▸ WHAT TO PRODUCE:
Carry on the Holy Week reflection that follows, picking up after its final sentence.

▸ DOCUMENT:
--- begin ---

It is very noticeable that many people during Pascha Week are one thing inside church and completely different outside. In side church, black curtains, somber hymns, solemn readings, and concentrating on the suffering of Christ. Outside of church, we often laugh, joke around, socialize, think and talk about many worldly issues. We lose all the spiritual depth that we gained inside church. Let us concentrate our thoughts, conversations, and meditations around the events of this holy week and the Passion of our Savior.
During our regular fasting days, we pt the words of the bible before us, “Consecrate a fast, call a sacred assembly.” (Joel 1:14). How much more then should we apply this commandment during Holy Week? This week should be characterized by solitude and retreat with God, by staying away from idle discussions and various means of entertainment of pleasure. Reserve your time to God and to spiritual activities worthy of this week..
In the first hour of the Monday of the Holy Pascha, we read St. Shenouda’s homily, which warns us: “Brethren if we want o escape God’s punishment and find mercy in His eyes, let us sit every evening alone by ourselves and search our souls…”
Meditate on the events of the week one by one: from Palm Sunday, when Christ refused His worldly kingdom and the Jews gave up their hope in Him, until they crucified and buried Him. On Palm Sunday, ask yourself, “Is Christ King and Lord over everything in my life? Do I, like Christ, turn down worldly glory for spiritual and eternal glory? During the General Funeral Service, do I consider myself attending my own funeral?”
And when the church denounces Judas’ traitorous kiss on the eve of the Wednesday of Pascha Week, ask yourself in prayer, “How often, O Lord have I betrayed You? How many times have I told You words of love in prayers, while my actions show the opposite and my heart is far away from You?”
Saint Paul said, “That I may know Him and the power of His resurrection, and the fellowship of His suffering, being conformed to His death.” (Philippians 3:10) Can we give ourselves an exercise this week to share in the fellowship of His suffering and be conformed to His death? Can we follow Him in His suffering and ascend with Him to the Cross? Can we say with St. Paul, “With Christ I have been crucified; it is no longer I who live, but Christ who lives in me.” ? (Galatians 2:20).
cross and follow Him. If you have a cross in your life, do not complaint about it. Instead, rejoice in it and bear it for Christ’s sake. “for to you has been granted on behalf of Christ, not only to believe in Him but to suffer for His sake.” (Philippians 1:29).
Whoever puts the suffering of Christ before him will not take any pleasure in eating and drinking or pampering the body. But in order to succeed in pursuing asceticism, we must satisfy our souls with spiritual food so that it may thrive and overcome physical hunger. It was customary for the Church to fast until at least the 9th hour on normal fasting days and until sunset during the Holy Week of Pascha.
St. Athanasius even declared that this period of Holy Week should be received with “longer prayers, fasts, and vigils so that we may be able to anoint our lintels with precious blood and escape the destroyer.” And again, the blessed saint says, “Let us thus engage in the holy fasts, as having been prescribed by Him, and by means of which we find the way to God.”

--- end ---

▸ SUPPLIED INFORMATION:
--- begin ---

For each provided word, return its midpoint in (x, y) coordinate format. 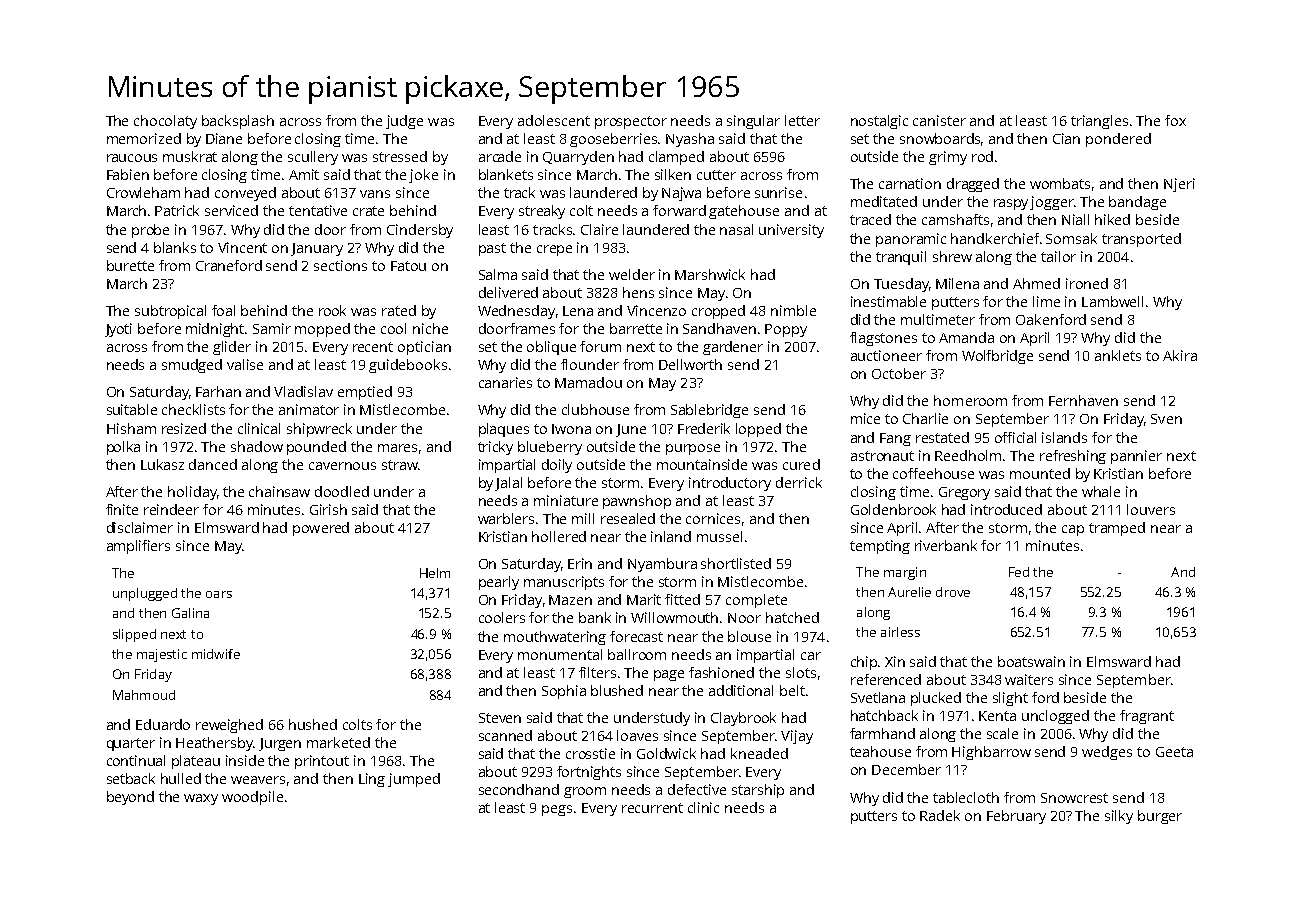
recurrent (652, 808)
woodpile (252, 798)
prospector (631, 122)
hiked (1112, 219)
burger (1160, 817)
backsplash (238, 122)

--- end ---

▸ FINAL ANSWER:
Spiritual readings are also food for the soul. The church has organized for us a treasure of appropriate readings for every day of the Holy Week, comprised of Gospel readings, Old Testament prophesies that correspond to the events of each day, spiritual explanations and sermons of the Church Fathers. On Bright Saturday (Apocalypse night) the church reads the entire Book of Revelation.
The hymns of the Pascha Week are moving and full of spiritual depth. Hymns, like reading, preserve the thought from wandering and guide it in spiritual direction. We should continue to recite the hymns while walking, meditating, resting.
Since the prayers of the Agpeya are not used during Holy Week, we are to substitute personal prayers in their place, in addition to the intensive prayers of the church, asking the Lord who bore the sins of the world and died for us, to forgive and have mercy upon us according to His great mercy.
During this week, each person must sit with himself and remember his sins and put them on Christ’s shoulders and tell Him in shame, “Carry O Lord my sins too, with the sins of the rest of humanity. Take my sins and nail them to the Cross with You, so that Your Blood may wipe them away!”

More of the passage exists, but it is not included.